• Task statement: The reply should repeat all of the data word for word, with no pictures.

• Supplied data:
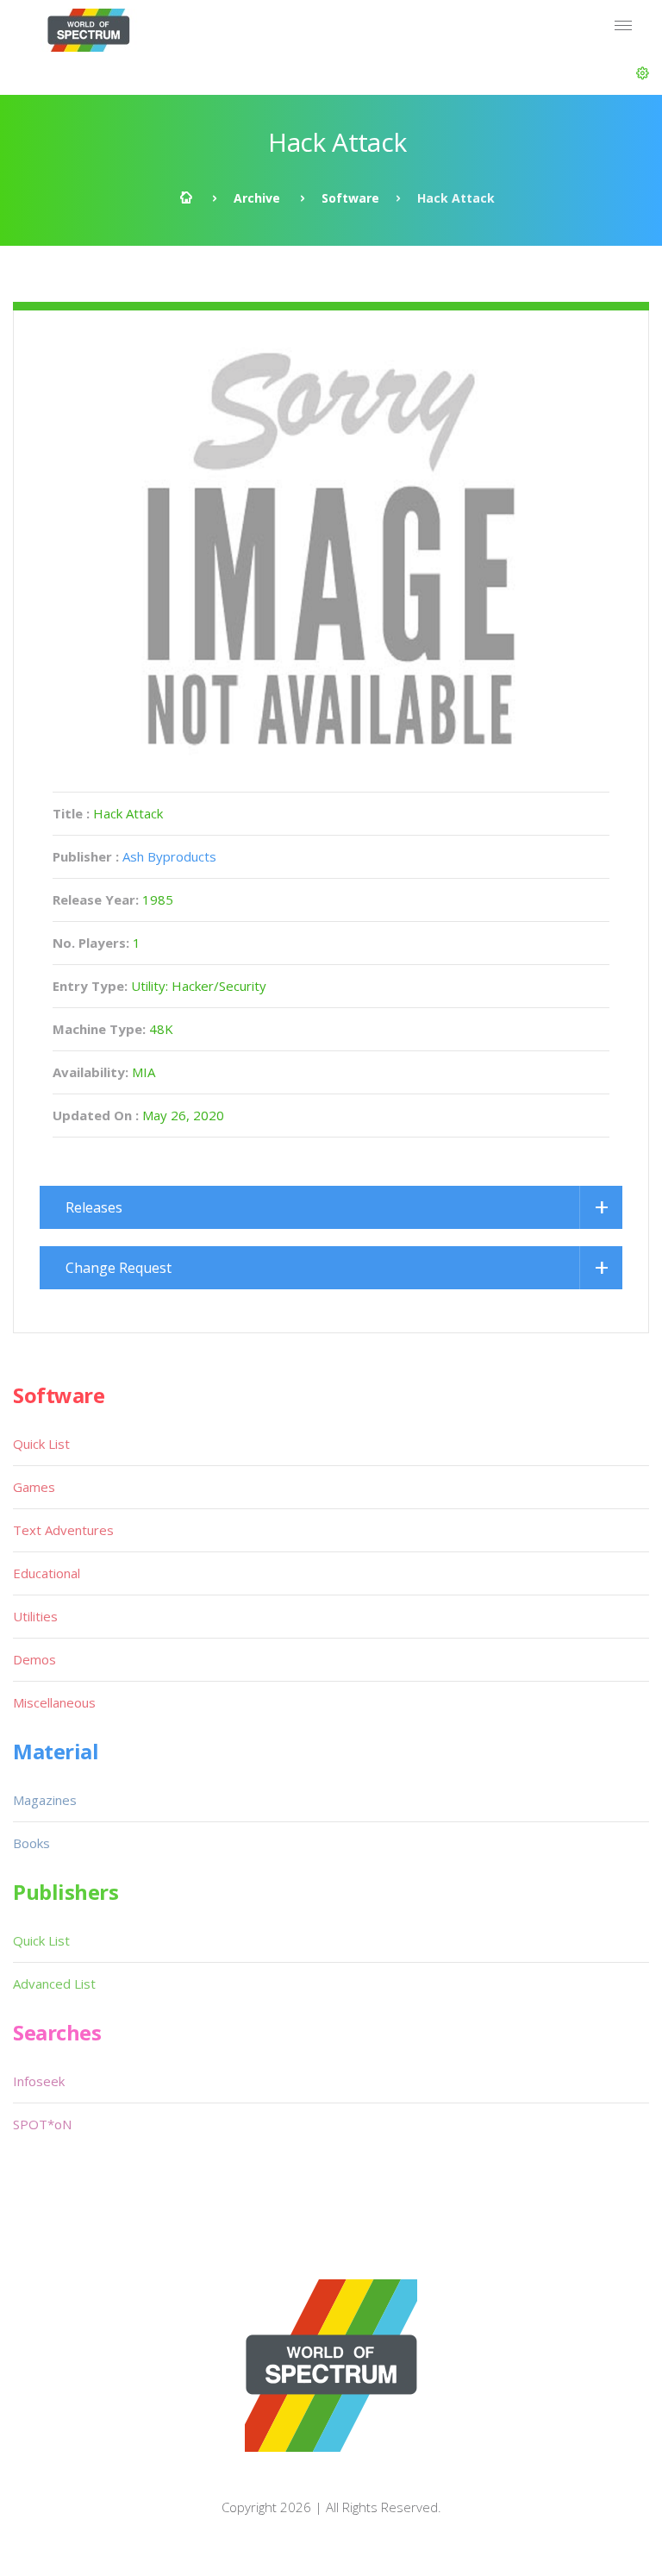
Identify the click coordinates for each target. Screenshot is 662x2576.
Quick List (41, 1443)
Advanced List (54, 1983)
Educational (46, 1573)
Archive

• Solution to this exercise:
Identify the click coordinates for each target. Screenshot is 662x2576.
Quick List (41, 1443)
Advanced List (54, 1983)
Educational (46, 1573)
Archive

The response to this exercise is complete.